V Force was a reconnaissance and intelligence-gathering organisation established by the British during the Burma Campaign in World War II.
V Force was envisaged as a "stay-behind" force. If the Japanese had invaded India after the monsoon ended late in 1942, V Force was to harass their lines of communications with ambushes and sabotage, and to provide intelligence from behind enemy lines.
The force was organised into six area commands, corresponding to the Indian Civil Service administrative areas, which in turn corresponded to the enthnicity of the inhabitants of the various parts of the frontier. Each area command had a Commander, Second-in-Command, Adjutant, Quartermaster and Medical Officer, four platoons (about 100 men) of the paramilitary Assam Rifles and anything up to 1,000 locally enlisted guerillas or auxiliaries.
The area commanders and other officers were rarely Regular Army officers; the qualification for appointment was more often expert knowledge of the local language and peoples. Some were police officers or former civil administrators. Even some tea planters served as senior officers of V Force.
The Japanese did not invade India in 1942, as had been feared. V Force was able to consolidate itself in the wide area between the Allied and Japanese main forces. Bases and outposts were set up, standing patrols instituted and intelligence gathered and collated. By the end of 1943, the force had been reorganised into two main zones: Assam Zone, including Imphal and all the frontier north of it, and Arakan Zone to the south. The detachments in Tripura were disbanded, as they were deep inside India and unlikely to be threatened; an American organisation later took over the northernmost areas around Ledo.
When the Indian Eastern Army carried out a small-scale invasion of Japanese-occupied Arakan in early 1943, V Force provided timely warning of the movements of Japanese reserves to the threatened area. However, this did not prevent the Japanese inflicting a defeat, due to the exhaustion, inadequate training and poor morale of many British and Indian units.
The commander of V Force, Brigadier P.C. Marindin, was transferred to take command of the Lushai Brigade, an ad-hoc Long Range Penetration brigade formed from Indian infantry battalions and several thousand of V Force's former levies in the Lushai Hills, west of Imphal.

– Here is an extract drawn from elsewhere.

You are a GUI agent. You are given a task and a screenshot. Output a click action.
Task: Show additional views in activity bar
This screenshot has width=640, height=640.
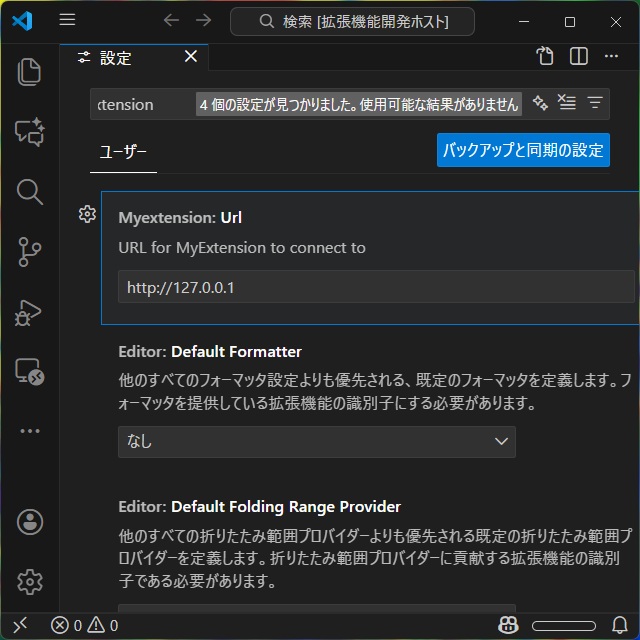tap(29, 431)
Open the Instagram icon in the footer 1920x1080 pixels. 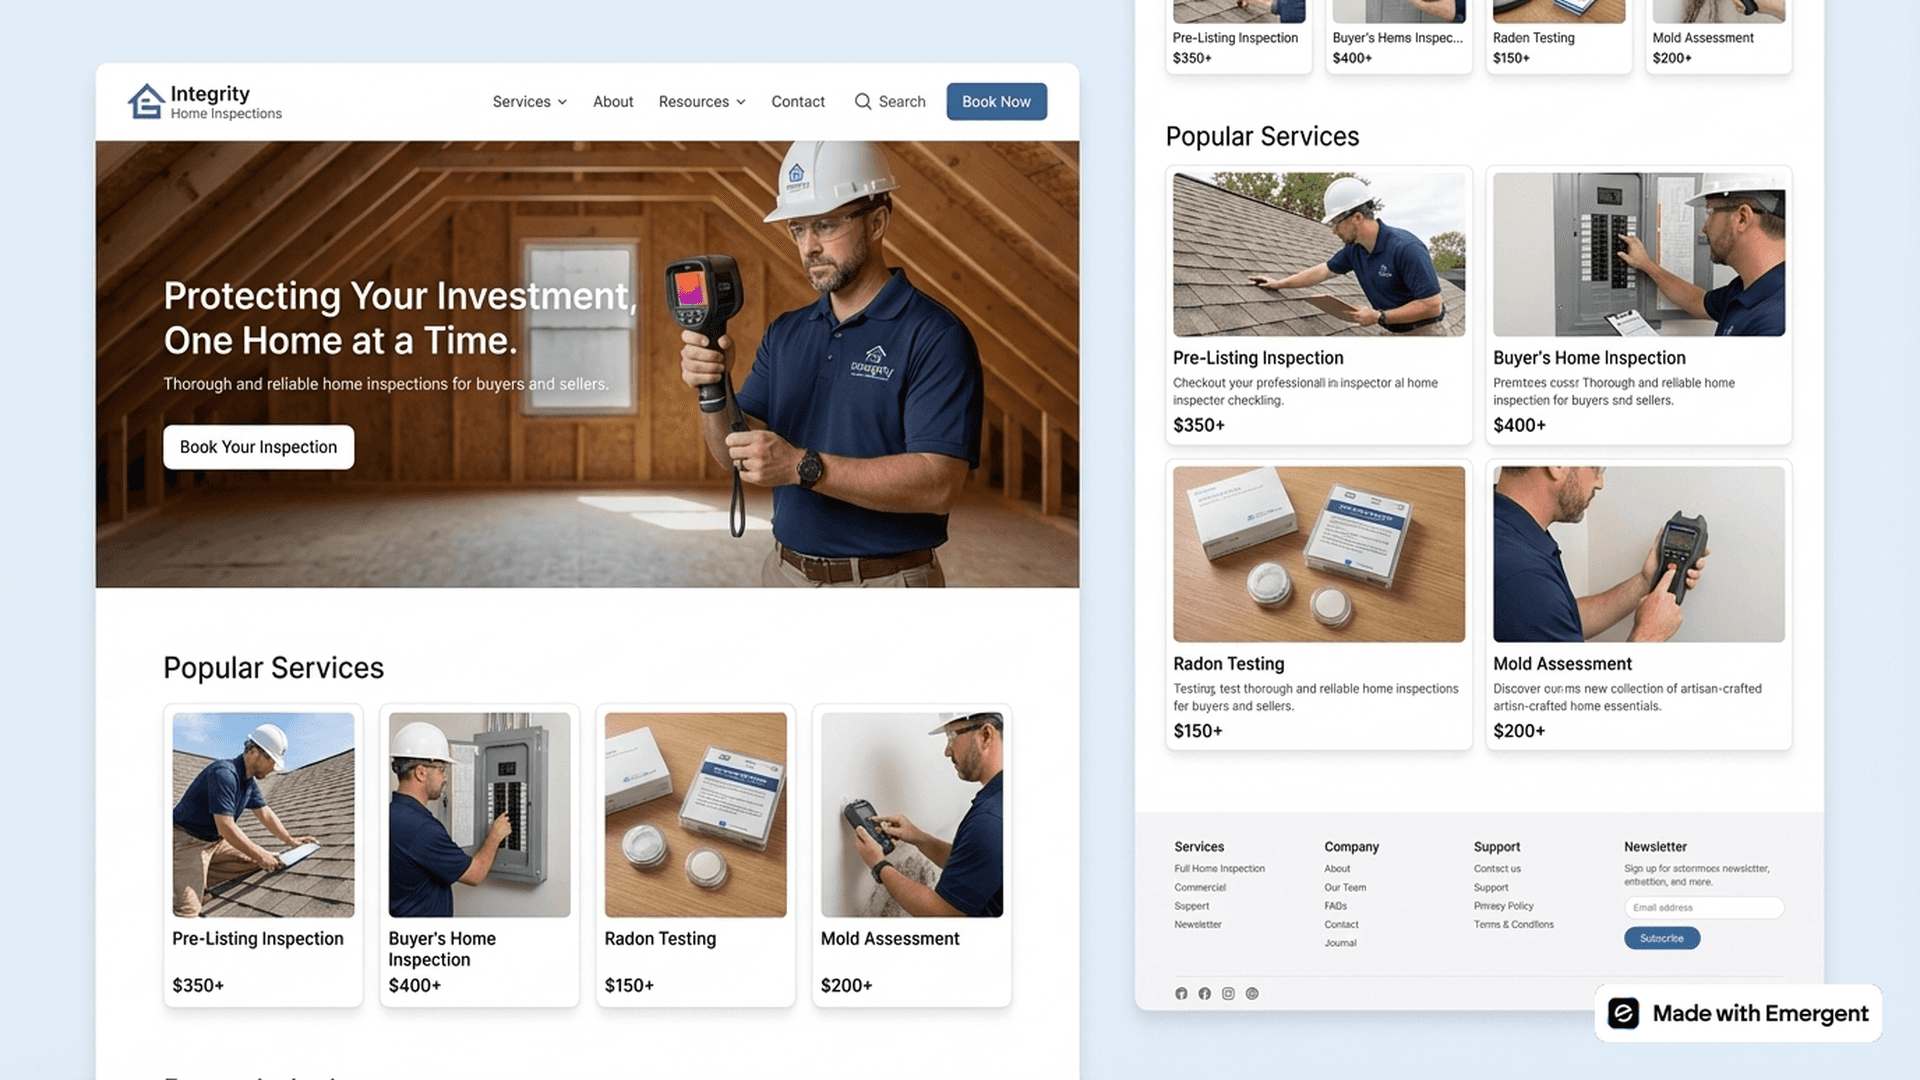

They achieved great success against the lines of communication of the Japanese 33rd Division, and later spearheaded Fourteenth Army's advance to the Ayeyarwady River west of the Chindwin River.
When the Japanese retreated late in 1944 and the Allies advanced, V Force changed its character. Small detachments of native-speaking personnel operated immediately ahead of the advancing regular formations, to gather short-range intelligence. A very similar unit, Z Force established by Fourteenth Army operated further ahead, its parties being deployed by helicopter or parachute 80 - 100 miles (120 - 160 km) ahead of the main forces.
Once Burma was largely reoccupied in 1945, V Force began deploying parties in Siam and Malaya in readiness for future operations. The war ended before they could be used in their intended role.
Regular formation commanders were occasionally scathing about the intelligence provided by V Force. One such was Lieutenant-General Geoffrey Scoones, Commander of Indian IV Corps. Concerning the arrival of Japanese reinforcements at the height of the Battle of Imphal, he wrote:
Scoones was not referring to V Force alone. However, one of his subordinates at Imphal (Major-General Douglas Gracey, commanding Indian 20th Infantry Division) broke up his best battalion (9/12 Frontier Force Regiment) to provide his own forward screen, rather than relying on V Force.
For most of the Burma campaign, Allied formation commanders treated reports from organisations such as V Force as reliable only when a British officer personally gained the information. V Force was also hampered by lack of Japanese translators or interpreters to deal with captured documents.